For Roseville, the downtown graduate school fulfills the City's vision of creating a more vibrant city center and increasing the number of higher education institutions within the city and region. The fire station, built in 1974, is being replaced by a new fire station two blocks from the existing station in Downtown Roseville. Construction on the new fire station is scheduled to begin this spring with completion expected in the spring of 2018.
"The University of Warwick is delighted to partner with the City of Roseville and the University Development Foundation to create a unique, high-quality graduate school in downtown Roseville," said Professor Stuart Croft, Vice Chancellor and President of The University of Warwick. "We look forward to building innovative graduate programs that serve the region and prepare future leaders."
"It's taken patience and perseverance for the City Council to pursue this vision for downtown Roseville," said City Manager Rob Jensen. "Bringing Sierra College and now Warwick University downtown, developing and activating the town square, and upgrading utility and transportation infrastructure has required diligence and commitment from our staff and many partners. It's a complete change from how downtown looked five years ago and the pace of transformation will be even faster in the future."
The effort to bring the University of Warwick to California has been spearheaded by the University Development Foundation, a nonprofit established to help build a world-leading research university in Placer County.
"With Warwick, we have found the right match," said Kyriakos Tsakopoulos, President of the University Development Foundation. "We appreciate the City of Roseville's effort to create this great opportunity for Warwick and our region. This location for a graduate program is a great step toward our goal of expanding higher education opportunities and seeing a world-leading university built in our community."

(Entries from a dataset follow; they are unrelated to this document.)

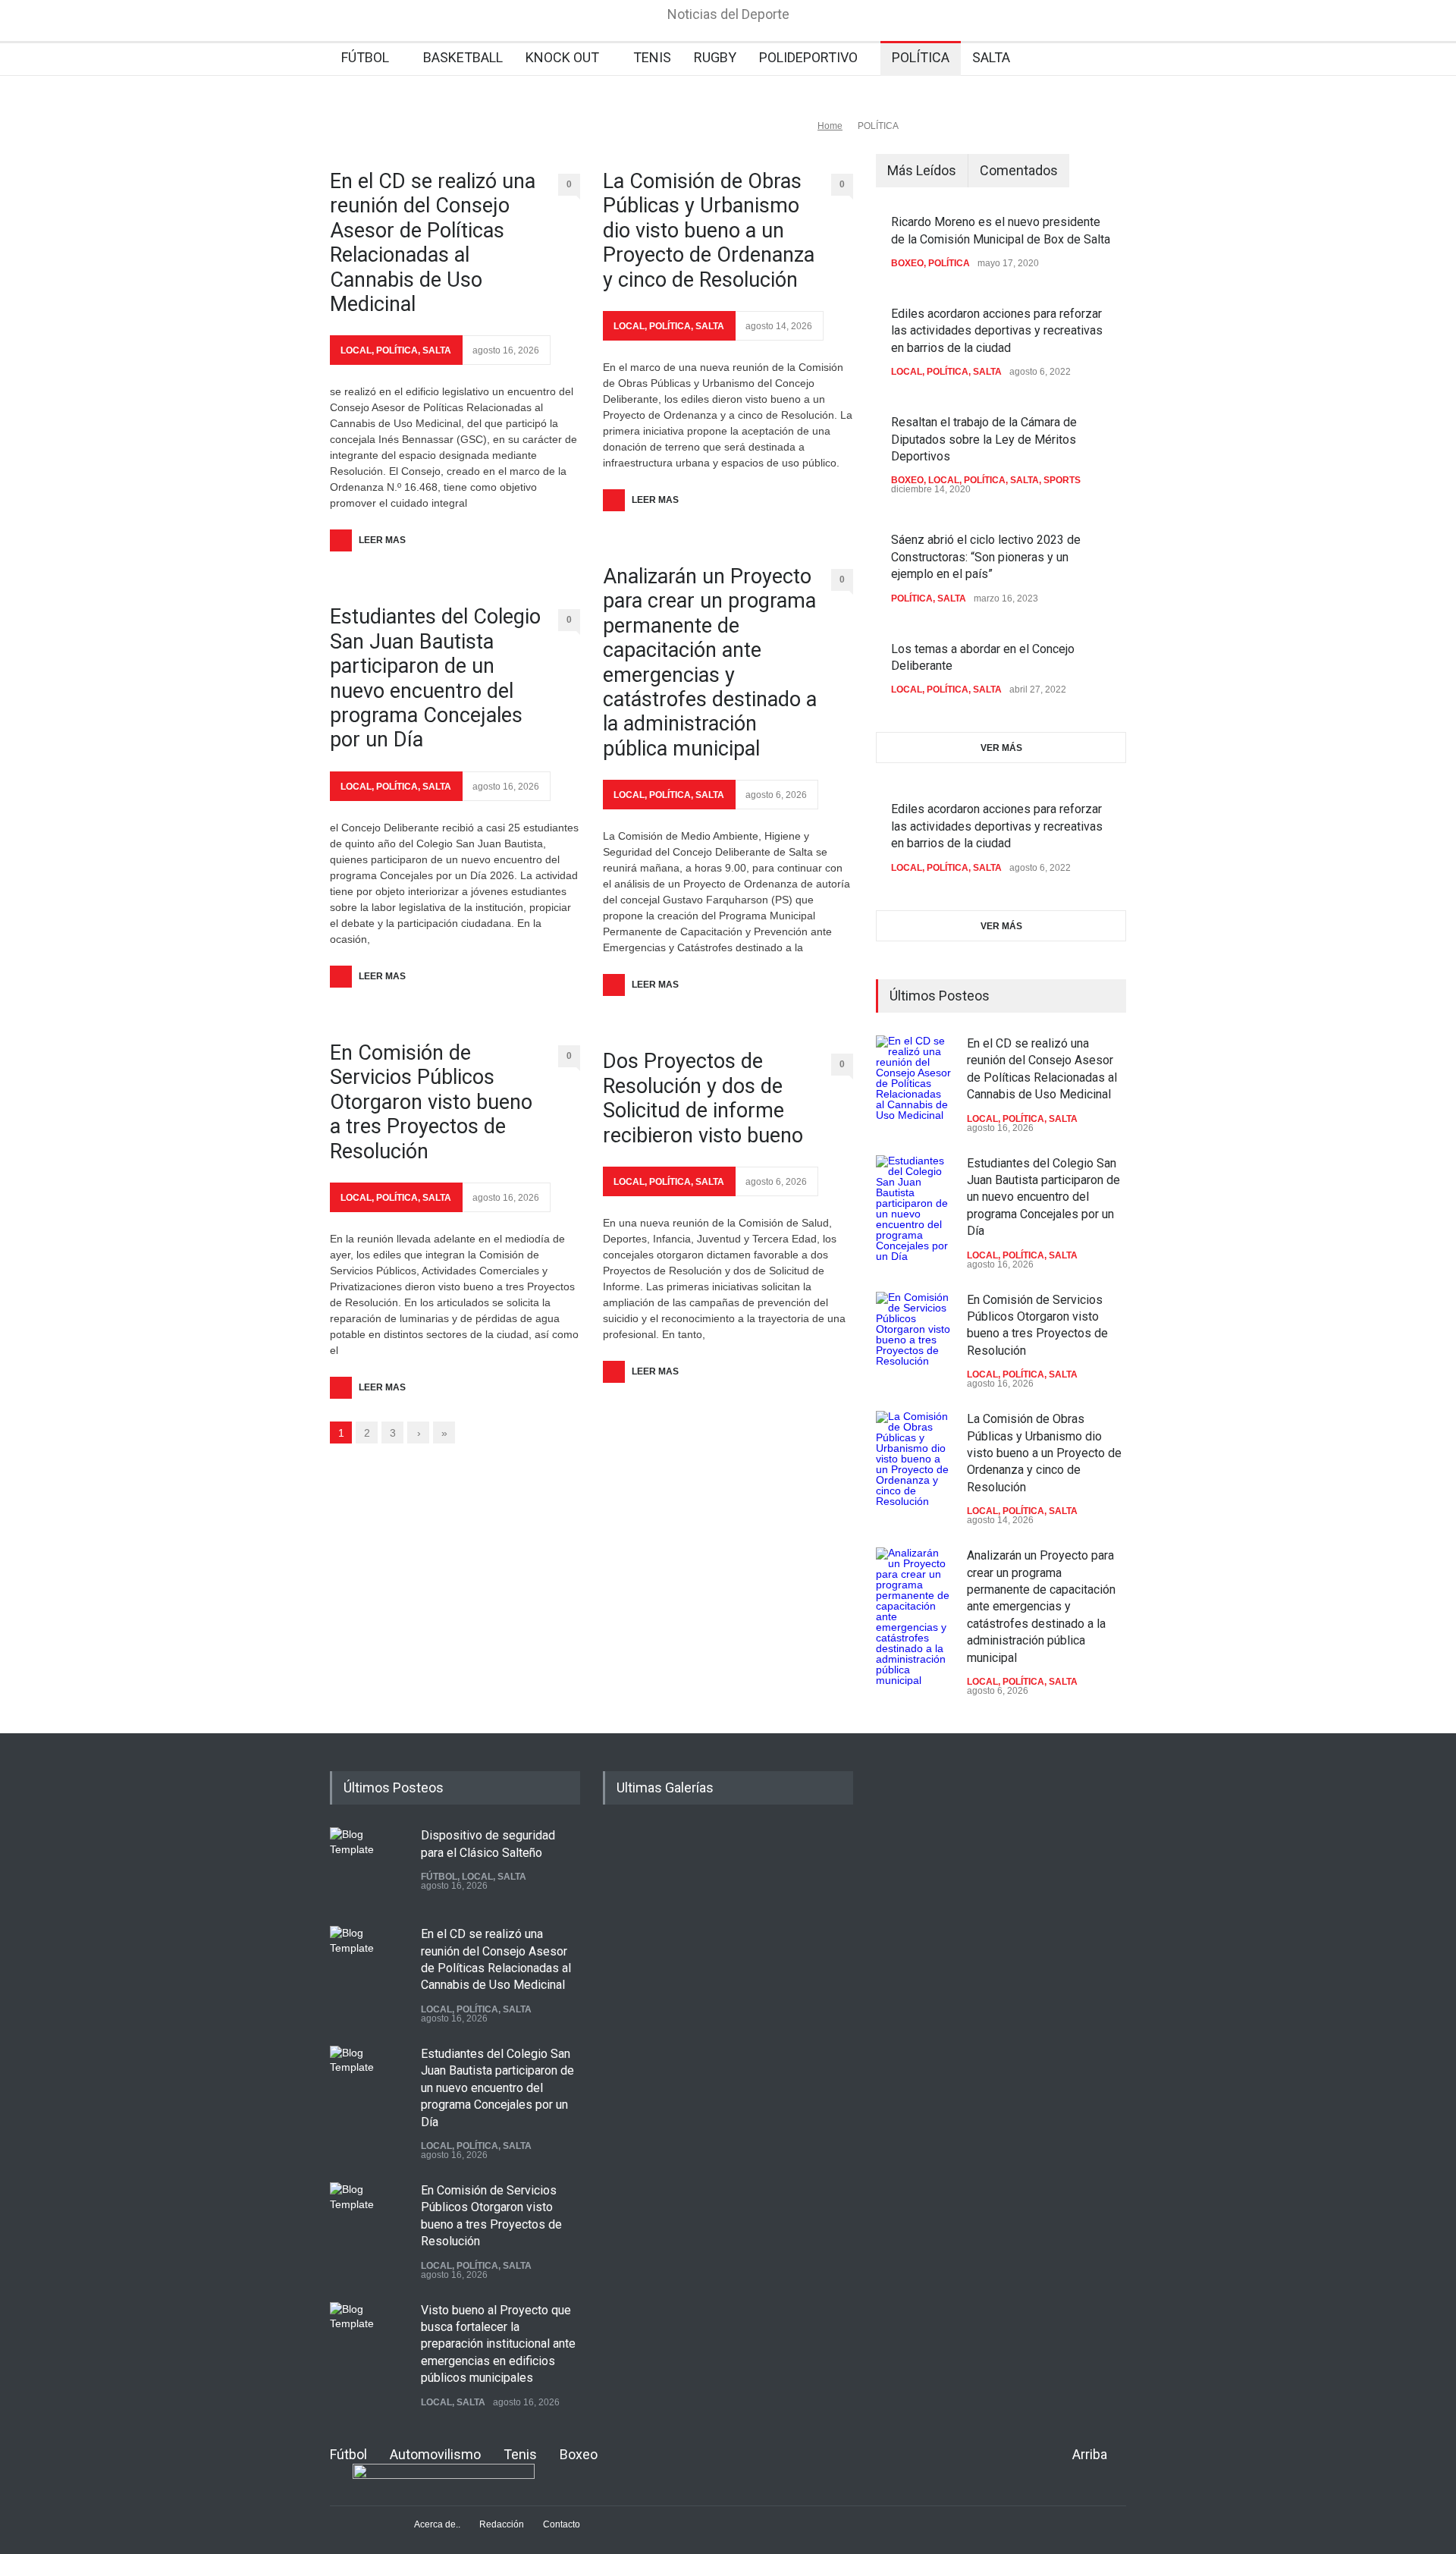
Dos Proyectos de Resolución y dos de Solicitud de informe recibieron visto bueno (703, 1098)
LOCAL (356, 350)
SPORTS (1062, 480)
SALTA (991, 57)
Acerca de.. (437, 2524)
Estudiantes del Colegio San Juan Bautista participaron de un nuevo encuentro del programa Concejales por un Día (435, 678)
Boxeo (579, 2454)
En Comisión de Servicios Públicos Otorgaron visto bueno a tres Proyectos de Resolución (431, 1102)
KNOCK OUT (562, 57)
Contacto (561, 2524)
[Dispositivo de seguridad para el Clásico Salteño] (368, 1865)
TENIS (652, 57)
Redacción (501, 2524)
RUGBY (715, 57)
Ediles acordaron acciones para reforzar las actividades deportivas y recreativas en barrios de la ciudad (997, 330)
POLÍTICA (920, 57)
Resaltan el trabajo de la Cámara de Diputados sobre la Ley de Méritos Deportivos (984, 439)
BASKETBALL (463, 57)
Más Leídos (921, 170)
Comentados (1019, 170)
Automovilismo (435, 2454)
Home (830, 126)
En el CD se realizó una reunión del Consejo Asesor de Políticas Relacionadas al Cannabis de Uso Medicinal (432, 242)
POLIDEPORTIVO (808, 57)
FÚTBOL (365, 57)
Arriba (1089, 2454)
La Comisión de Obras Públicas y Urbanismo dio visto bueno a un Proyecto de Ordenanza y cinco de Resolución (708, 230)
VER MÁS (1001, 748)
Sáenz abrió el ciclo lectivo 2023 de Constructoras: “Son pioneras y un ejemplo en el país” (986, 556)
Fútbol (348, 2454)
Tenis (520, 2454)
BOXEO (907, 263)
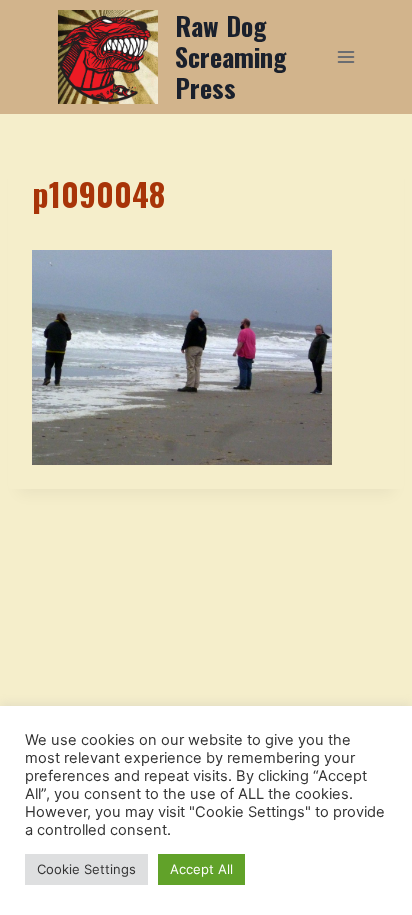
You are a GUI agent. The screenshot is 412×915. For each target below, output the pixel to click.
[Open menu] (345, 56)
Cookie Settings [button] (86, 869)
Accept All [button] (201, 869)
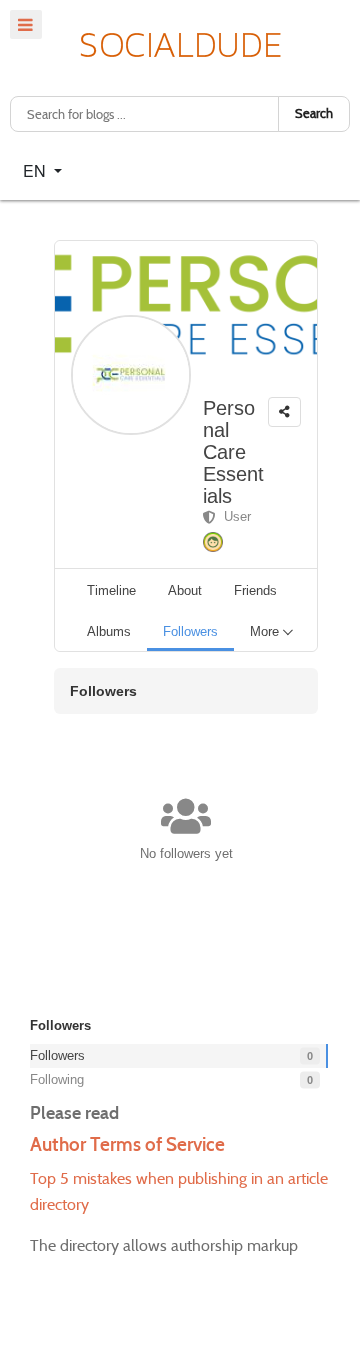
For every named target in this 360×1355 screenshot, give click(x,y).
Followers (171, 1055)
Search (314, 113)
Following (171, 1079)
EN (36, 170)
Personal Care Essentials (233, 452)
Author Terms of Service (127, 1144)
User (233, 516)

The graduate campus will be led by Professor Seán Hand, who was named Warwick's first Dean for its U.S. graduate campus last year. The programs are pending subject to regulatory approval in California.
"Of all the choices to locate this graduate campus, we were immediately taken by the opportunity to locate in the heart of downtown Roseville and to become an integral part of this community," Dean Hand said. "We are a civic university and this location allows us to be a part of all the great advancements that are happening in downtown Roseville."
In developing undergraduate and graduate campuses in Placer County, the University of Warwick plans to build on existing relationships it has with higher education institutions in California and the United States for joint research and studies.
The undergraduate campus is to be located within 1,159 acres in Placer County identified as the Regional University Specific Plan, located just west of Roseville. The land was donated to the University Development Foundation by the Angelo and Sofia Tsakopoulos family, William and Claudia Cummings, the Wayne L. Prim family and more than 40 members of the Placer 2780 partnership.
"We are really starting to see this brilliant, creative idea become a reality," said Placer County Board of Supervisors Chairwoman Jennifer Montgomery. "The University of Warwick will be a critical economic driver for this region, and we are thrilled to see this major milestone accomplished."
A study completed last year by the Greater Sacramento Area Economic Council found that the university could have an economic impact of $584.2 million on the Greater Sacramento economy in its 10th year of operations. The study also found the university could directly support an estimated 1,250 jobs and $110 million in payroll in addition to supporting about 2,300 jobs and $74.8 million in annual payroll at other local businesses.